• **Tarefa 1**:
Liste todas as pessoas mencionadas pelo nome no texto do exercício.
• **Tarefa 2**:
Resuma o texto do exercício em duas frases.
• **Tarefa 3**:
Cite literalmente o trecho do texto do exercício que vai de "Ora, ora.. Seu" até "quando na Força.".

++++ Texto do exercício

Vês! Ninguém assistiu ao formidável
Enterro de sua última quimera.
Somente a Ingratidão - esta pantera -
Foi tua companheira inseparável!

Acostuma-te à lama que te espera!
O homem, que, nesta terra miserável,
Mora, entre feras, sente inevitável
Necessidade de também ser fera.

Toma um fósforo. Acende teu cigarro!
O beijo, amigo, é a véspera do escarro,
A mão que afaga é a mesma que apedreja.

Se alguém causa inda pena a tua chaga,
Apedreja essa mão vil que te afaga,
Escarra nessa boca que te beija
!

Ao enterro metafórico da quimera do general, ninguém assistirá. O país vê, estarrecido, o enterro sem metáfora de 280 mil corpos.

A história de que Bolsonaro conserva a camaradagem da caserna é conversa mole. Escrevi aqui ontem um post sobre o "generalicídio" que ele já promoveu desde que é presidente. Pazuello é o oitavo general demitido — único da ativa. Quase sempre há ritual de humilhação.

Desconheço que exista um item no Código de Honra da farda segundo o qual esse comportamento tem de ser tolerado se partir de um colega. Mormente quando um capitão dá um pé no traseiro de um general. Acho que há muito de Freud nessas relações. O indisciplinado que foi cuspido do Exército faz gato e sapato daqueles que julgam tutelá-lo...

Pena do Pazuello? Não há o menor perigo. Foi colocado como secretário-executivo do Ministério da Saúde a 28 de abril de 2020, 12 dias depois da nomeação de Nelson Teich, para ser uma espécie de braço operante de Bolsonaro na pasta. Afinal, o presidente não confiava no novo titular. A 15 de maio, com meros 28 dias no cargo, o sucessor de Luiz Henrique Mandetta pede demissão, e o general assume a pasta como interino. E deixou claro que estava se preparando para ficar. E ficou.

Ora, ora.. Seu primeiro ato como ministro foi justamente publicar um protocolo para o uso da cloroquina, que não foi assinado por nenhum médico. O segundo se mostrou ainda mais deletério. Com meros nove dias no cargo, participou de um suposto protesto em favor do governo, cujo objetivo, na verdade, era atacar o Congresso e o Supremo. Era o general da ativa fazendo mesuras ao capitão da reserva que tinha sido um subversivo quando na Força.

++++++++
++++ Material extraído

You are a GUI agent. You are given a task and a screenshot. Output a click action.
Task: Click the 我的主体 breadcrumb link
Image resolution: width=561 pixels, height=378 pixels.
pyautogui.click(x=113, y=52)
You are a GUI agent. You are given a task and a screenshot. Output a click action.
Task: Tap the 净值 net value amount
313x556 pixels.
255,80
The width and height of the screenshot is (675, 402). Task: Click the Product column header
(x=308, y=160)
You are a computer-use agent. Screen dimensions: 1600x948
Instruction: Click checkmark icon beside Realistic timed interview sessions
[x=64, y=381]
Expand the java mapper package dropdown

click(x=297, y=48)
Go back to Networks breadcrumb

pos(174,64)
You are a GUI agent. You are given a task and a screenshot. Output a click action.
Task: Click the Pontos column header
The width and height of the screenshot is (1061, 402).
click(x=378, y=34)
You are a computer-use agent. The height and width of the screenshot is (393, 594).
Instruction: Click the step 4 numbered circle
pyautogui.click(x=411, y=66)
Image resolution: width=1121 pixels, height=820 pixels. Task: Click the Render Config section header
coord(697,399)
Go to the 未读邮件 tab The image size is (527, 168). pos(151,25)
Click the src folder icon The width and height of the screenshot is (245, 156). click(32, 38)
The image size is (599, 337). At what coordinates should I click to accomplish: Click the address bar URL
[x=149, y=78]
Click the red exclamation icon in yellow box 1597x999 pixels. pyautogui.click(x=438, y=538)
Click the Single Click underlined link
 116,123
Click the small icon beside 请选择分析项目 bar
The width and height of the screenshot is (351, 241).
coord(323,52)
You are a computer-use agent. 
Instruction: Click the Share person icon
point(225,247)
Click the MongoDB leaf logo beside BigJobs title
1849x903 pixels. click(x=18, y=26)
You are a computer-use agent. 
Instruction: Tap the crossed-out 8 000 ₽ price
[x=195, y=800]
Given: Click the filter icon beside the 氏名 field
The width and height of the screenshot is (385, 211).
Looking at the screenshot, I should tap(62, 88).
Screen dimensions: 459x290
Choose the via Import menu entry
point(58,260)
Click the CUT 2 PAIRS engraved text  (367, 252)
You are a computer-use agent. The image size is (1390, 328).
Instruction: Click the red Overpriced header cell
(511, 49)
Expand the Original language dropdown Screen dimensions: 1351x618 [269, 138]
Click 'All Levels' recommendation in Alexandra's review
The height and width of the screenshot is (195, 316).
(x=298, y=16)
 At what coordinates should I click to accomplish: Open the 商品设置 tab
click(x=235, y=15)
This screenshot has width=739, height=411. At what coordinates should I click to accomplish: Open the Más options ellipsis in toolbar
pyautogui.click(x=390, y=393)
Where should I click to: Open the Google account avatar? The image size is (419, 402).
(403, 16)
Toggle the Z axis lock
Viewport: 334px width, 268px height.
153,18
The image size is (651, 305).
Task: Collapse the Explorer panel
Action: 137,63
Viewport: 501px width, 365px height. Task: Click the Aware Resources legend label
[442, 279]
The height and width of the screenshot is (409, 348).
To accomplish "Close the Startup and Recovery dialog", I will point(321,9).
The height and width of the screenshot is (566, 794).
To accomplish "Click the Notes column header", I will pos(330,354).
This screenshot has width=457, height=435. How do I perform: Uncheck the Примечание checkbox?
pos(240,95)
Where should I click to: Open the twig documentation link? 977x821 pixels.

++++++++

• **Sua resposta 1**:
Bolsonaro
Pazuello
Freud
Nelson Teich
Luiz Henrique Mandetta

• **Sua resposta 2**:
O texto traz um poema em que só a Ingratidão acompanha o leitor e a mão que afaga é a mesma que apedreja, seguido de um comentário que aplica o enterro da quimera ao general Pazuello, oitavo general demitido por Bolsonaro, enquanto o país vê o enterro de 280 mil corpos. O comentário lembra que Pazuello entrou no Ministério da Saúde como secretário-executivo, assumiu a pasta como interino após a saída de Nelson Teich e, como ministro, publicou um protocolo para o uso da cloroquina e participou de um suposto protesto a favor do governo que visava atacar o Congresso e o Supremo.

• **Sua resposta 3**:
Ora, ora.. Seu primeiro ato como ministro foi justamente publicar um protocolo para o uso da cloroquina, que não foi assinado por nenhum médico. O segundo se mostrou ainda mais deletério. Com meros nove dias no cargo, participou de um suposto protesto em favor do governo, cujo objetivo, na verdade, era atacar o Congresso e o Supremo. Era o general da ativa fazendo mesuras ao capitão da reserva que tinha sido um subversivo quando na Força.